Dodson v. State, (1978) 269 Ind. 380, 383, 381 N.E.2d 90, 93. Finding no fundamental error, see Nelson v. State, (1980) 274 Ind. 218, 409 N.E.2d 637, 638, we hold that Defendant is bound by his election to proceed to trial, without objection as to the matter he now proposes to present.

*288 ISSUE VII

During the testimony of Officer Phil Strong, defense counsel attempted to elicit an opinion regarding Trojnar's reputation for peace and quietude.
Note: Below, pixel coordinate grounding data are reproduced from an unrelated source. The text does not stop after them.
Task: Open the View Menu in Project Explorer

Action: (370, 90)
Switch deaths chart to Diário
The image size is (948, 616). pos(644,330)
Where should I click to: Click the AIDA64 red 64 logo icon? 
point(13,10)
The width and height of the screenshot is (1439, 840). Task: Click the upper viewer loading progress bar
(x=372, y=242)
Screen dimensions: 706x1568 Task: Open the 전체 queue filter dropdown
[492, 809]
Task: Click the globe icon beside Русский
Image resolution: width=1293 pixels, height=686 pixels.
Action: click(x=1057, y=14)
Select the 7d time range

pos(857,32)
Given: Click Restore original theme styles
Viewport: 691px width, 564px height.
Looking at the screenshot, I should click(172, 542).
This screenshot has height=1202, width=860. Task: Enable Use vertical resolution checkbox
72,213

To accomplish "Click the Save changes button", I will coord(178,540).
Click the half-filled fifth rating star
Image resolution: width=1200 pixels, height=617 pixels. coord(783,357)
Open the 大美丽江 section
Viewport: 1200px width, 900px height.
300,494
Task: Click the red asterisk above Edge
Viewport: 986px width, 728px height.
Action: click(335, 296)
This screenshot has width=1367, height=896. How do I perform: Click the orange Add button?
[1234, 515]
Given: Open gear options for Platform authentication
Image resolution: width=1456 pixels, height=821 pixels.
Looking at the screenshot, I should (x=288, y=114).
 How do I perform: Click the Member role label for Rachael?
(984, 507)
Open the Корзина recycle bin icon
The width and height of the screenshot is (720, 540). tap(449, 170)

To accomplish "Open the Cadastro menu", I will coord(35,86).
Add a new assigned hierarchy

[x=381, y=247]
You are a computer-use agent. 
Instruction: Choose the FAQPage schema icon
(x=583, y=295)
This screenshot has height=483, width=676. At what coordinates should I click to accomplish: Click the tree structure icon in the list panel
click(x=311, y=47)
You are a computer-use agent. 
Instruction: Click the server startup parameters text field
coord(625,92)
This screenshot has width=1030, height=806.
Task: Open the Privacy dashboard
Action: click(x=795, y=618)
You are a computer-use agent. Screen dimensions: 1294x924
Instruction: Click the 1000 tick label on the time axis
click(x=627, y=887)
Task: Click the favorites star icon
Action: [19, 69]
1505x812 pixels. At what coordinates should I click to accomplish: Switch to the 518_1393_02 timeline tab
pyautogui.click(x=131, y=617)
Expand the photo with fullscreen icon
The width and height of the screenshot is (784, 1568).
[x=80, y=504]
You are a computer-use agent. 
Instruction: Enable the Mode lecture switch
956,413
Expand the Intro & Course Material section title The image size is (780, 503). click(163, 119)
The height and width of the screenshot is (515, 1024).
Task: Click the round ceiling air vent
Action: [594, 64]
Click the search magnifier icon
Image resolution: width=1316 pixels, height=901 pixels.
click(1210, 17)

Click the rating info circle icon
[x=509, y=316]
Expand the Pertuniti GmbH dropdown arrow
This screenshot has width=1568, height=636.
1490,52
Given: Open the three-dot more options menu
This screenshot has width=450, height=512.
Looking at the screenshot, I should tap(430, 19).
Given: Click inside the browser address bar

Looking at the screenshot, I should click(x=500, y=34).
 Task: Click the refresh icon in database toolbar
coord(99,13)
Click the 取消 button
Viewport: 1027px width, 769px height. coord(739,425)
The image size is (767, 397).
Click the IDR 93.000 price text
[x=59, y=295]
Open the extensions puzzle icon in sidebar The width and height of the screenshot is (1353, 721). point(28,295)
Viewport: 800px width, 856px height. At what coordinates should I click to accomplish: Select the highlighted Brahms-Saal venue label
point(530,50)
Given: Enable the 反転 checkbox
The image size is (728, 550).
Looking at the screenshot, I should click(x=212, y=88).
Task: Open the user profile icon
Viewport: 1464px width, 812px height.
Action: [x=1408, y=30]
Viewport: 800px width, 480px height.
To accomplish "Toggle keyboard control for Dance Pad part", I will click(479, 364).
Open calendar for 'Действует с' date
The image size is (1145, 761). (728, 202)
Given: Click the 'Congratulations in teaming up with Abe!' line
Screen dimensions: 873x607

The court, however, sustained the State's objection, and Defendant assigns such ruling as reversible error.

Defendant claimed that he stabbed Trojnar in self-defense.

"[W]hen there has been evidence introduced that the accused was exercising his right of self-defense, the decedent's reputation and character for peace and quietude, if known to the accused at the time he acted, becomes relevant upon the issue of whether or not he believed himself to be in danger and the reasonableness of his assessment." (emphasis added).

French v. State, (1980) 273 Ind. 251, 257, 403 N.E.2d 821, 825. The trial court did not err in sustaining the State's objection, inasmuch as the Defendant made no showing nor offer to show that he was aware of Trojnar's reputation for peace and quietude at the time he acted.

We find no reversible error. The judgment of the trial court is affirmed.

GIVAN, C.J., and HUNTER, DeBRULER and PIVARNIK, JJ., concur.

NOTES

[1] Mays v. State, (1984) Ind., 469 N.E.2d 1161; Hoskins v. State, (1982) Ind., 441 N.E.2d 419; Swope v. State, (1975) 263 Ind. 148, 156, 325 N.E.2d 193, 196-197; Williams v. State, (1974) 160 Ind. App. 549, 312 N.E.2d 526.